Prediction of Atrial Fibrillation 10–Year Risk with Optimal Survival Tree Models

Authors

  • Danilo Lofaro Department of Mathematics and Computer Science image/svg+xml
  • Giuseppe Armentaro Department of Medical and Surgical Sciences, Magna Graecia University image/svg+xml
  • Patrizia Vizza BioHER Lab, Department of Computer Engineering, Modeling, Electronics and Systems, University of Calabria image/svg+xml
  • Pierangelo Veltri BioHER Lab, Department of Computer Engineering, Modeling, Electronics and Systems, University of Calabria image/svg+xml
  • Angela Sciacqua Department of Medical and Surgical Sciences, Magna Graecia University image/svg+xml
  • Domenico Conforti deHealth Lab, Department of Mechanical, Energetic and Management Engineering, University of Calabria image/svg+xml

DOI:

https://doi.org/10.54103/2282-0930/29402

Abstract

BACKGROUND

Atrial fibrillation (AF) is the most common cardiac rhythm disorder in adults and old subjects with an estimated global prevalence of 35 million cases worldwide and increasing incidence in the next decades [1]. Traditional AF risk scores – Framingham, ARIC, CHARGE‑AF, CHA2DS2-VASc and SAAFE [2–6] – reach C-statistics around 0.75-0.80. Recently, there has been a growing interest in applying machine learning (ML) techniques to develop predictive models for AF. Many of these models have pushed discrimination performance a little higher, sacrificing interpretability, since the “black-box” nature of the employed algorithms [7].

OBJECTIVE

To build and internally validate an interpretable model that predicts the 10–year probability of AF-free survival, using the recently proposed Optimal Survival Tree (OST) algorithm [8].

METHODS

Data analyzed came from the Catanzaro Atrial Fibrillation project [9], an observational prospective cohort study that included outpatients enrolled from January 1998 to December 2018, referred to the University Hospital of Catanzaro - Italy, for cardiac clinical evaluation.

Patients with end-stage renal disease, active malignancy, thyroid dysfunction, cardiomyopathy, rheumatic and non-rheumatic valvular heart disease, or prosthetic valves, were excluded as well as those with previous acute myocardial infarction or stroke.

Predictors included in the analyses were: i) Demographic and anthropometric measures: age, sex, BMI, waist circumference; ii) Medical history: hypertension, diabetes, heart failure, vascular disease, COPD, previous TIA, CHA2DS2‑VASc components; iii) Laboratory measures: fasting glucose, total/HDL/LDL cholesterol, triglycerides, eGFR; Imaging derived variables: Left Atrial Volume index (LAVi), Left Ventricular Mass index, Carotid Intima-Media thickness. Time-to-first AF diagnosis was right-censored at 10 years.

The OST model was benchmarked against three established tree-based algorithms: survival CART, survival conditional-inference trees (cTree) and random survival forests (RF).
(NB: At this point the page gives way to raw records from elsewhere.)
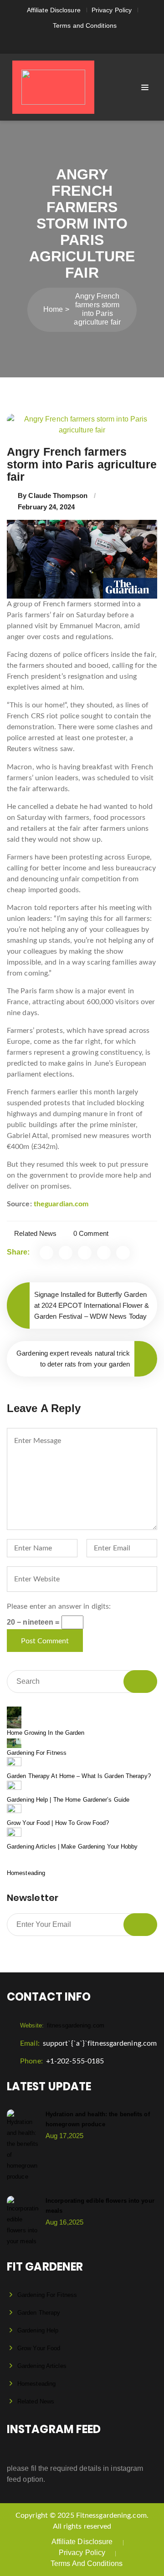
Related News (35, 1233)
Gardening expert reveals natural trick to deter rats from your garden (73, 1358)
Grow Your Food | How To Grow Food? (58, 1822)
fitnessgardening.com (62, 2025)
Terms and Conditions (85, 25)
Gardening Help (37, 2330)
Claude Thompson (57, 495)
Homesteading (26, 1873)
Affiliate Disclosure (54, 10)
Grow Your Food (38, 2348)
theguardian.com (61, 1204)
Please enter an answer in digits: (59, 1606)
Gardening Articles (42, 2366)
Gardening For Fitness (37, 1752)
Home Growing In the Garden (46, 1732)
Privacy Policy (112, 10)
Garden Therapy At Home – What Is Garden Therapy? (79, 1776)
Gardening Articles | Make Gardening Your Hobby (72, 1846)
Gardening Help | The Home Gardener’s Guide (68, 1799)
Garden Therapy (38, 2312)
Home (53, 309)
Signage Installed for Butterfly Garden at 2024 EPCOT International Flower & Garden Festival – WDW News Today (91, 1305)
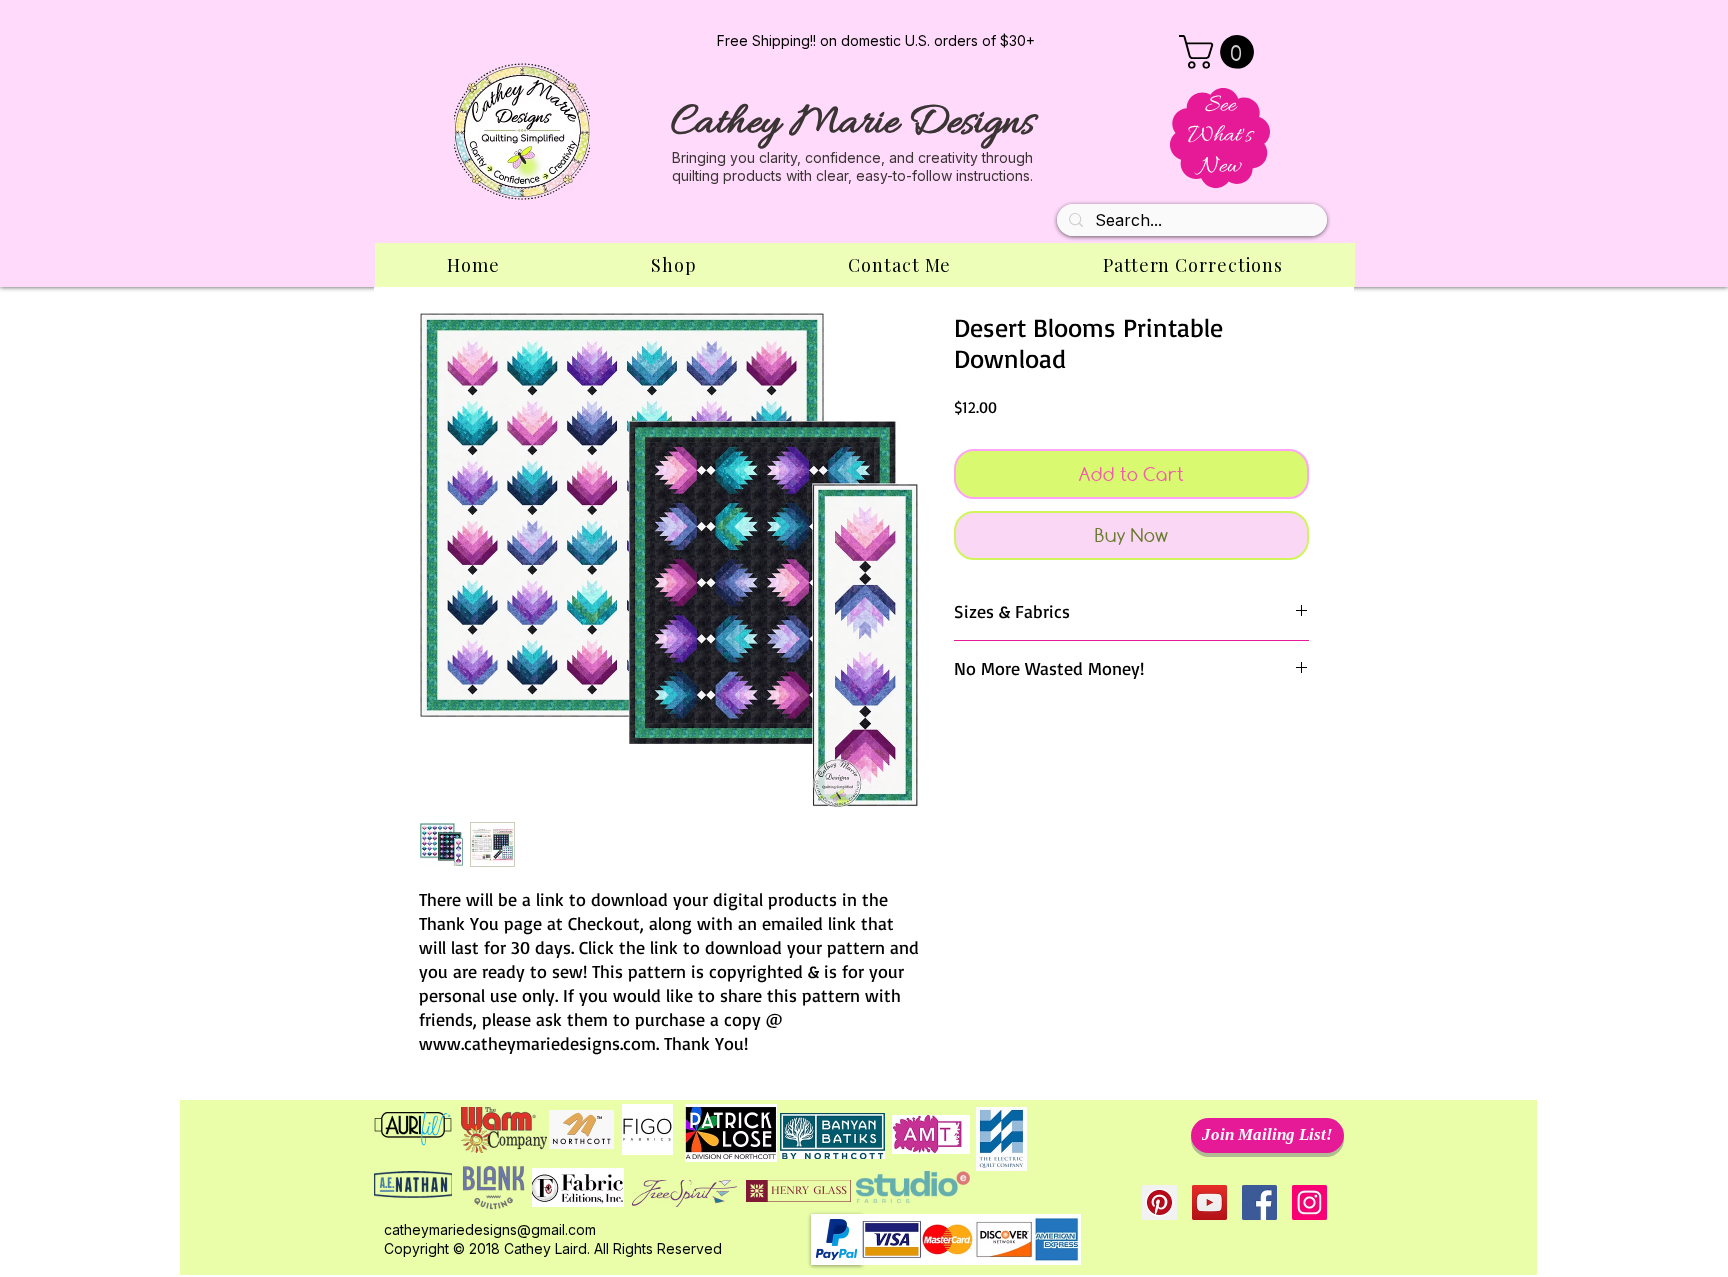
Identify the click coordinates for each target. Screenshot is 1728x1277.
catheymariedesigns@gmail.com (490, 1229)
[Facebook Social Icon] (1259, 1202)
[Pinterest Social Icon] (1159, 1202)
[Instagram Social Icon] (1309, 1202)
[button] (1220, 52)
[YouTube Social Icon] (1209, 1202)
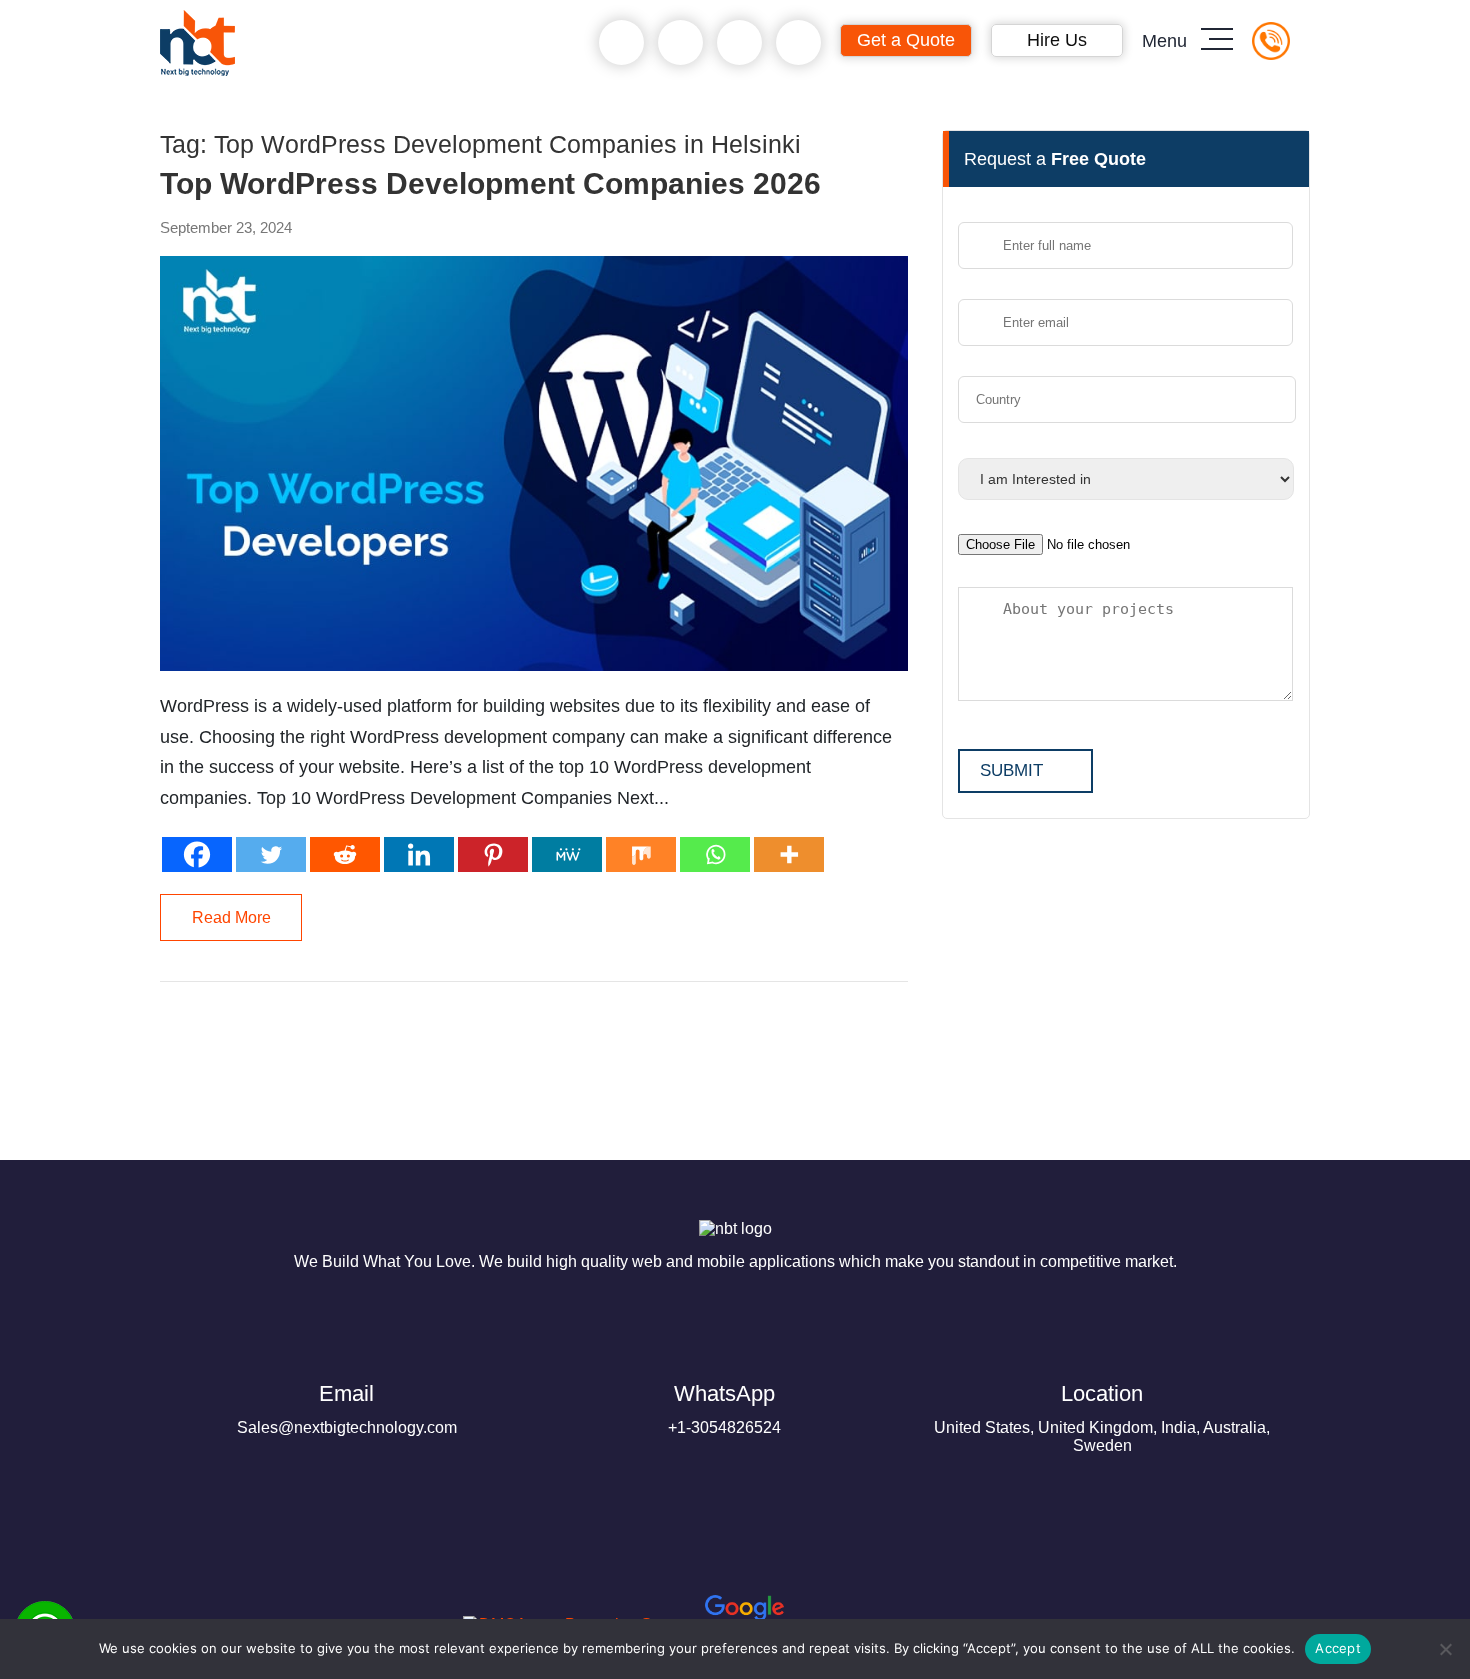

The models were trained on a randomly selected subset of patients (70%) and their predictive performances were subsequently evaluated and compared on the remaining 30%. A 5-fold cross-validation based grid search was used to tune the models’ hyper-parameters. Discrimination (time-dependent AUC), accuracy (Brier score, integrated Brier score, Index of Prediction Accuracy – IPA) and calibration (Integrated Calibration Index - ICI, E50, E90) were assessed .

RESULTS

A total of 4114 patients were selected (mean age 59.06 ± 11.73, 48.1% Females). During a mean follow-up of 59 ± 19 months, AF occurred in 533 patients (13%). At baseline, AF patients showed on average a worse clinical profile in terms of anthropometric measures (BMI and Waist circumference), renal function (eGFR), cardiovascular risk factors (Diabetes, Hypertension, Heart failure, previous TIA), CHA2DS2-VASc score and echocardiographic parameters.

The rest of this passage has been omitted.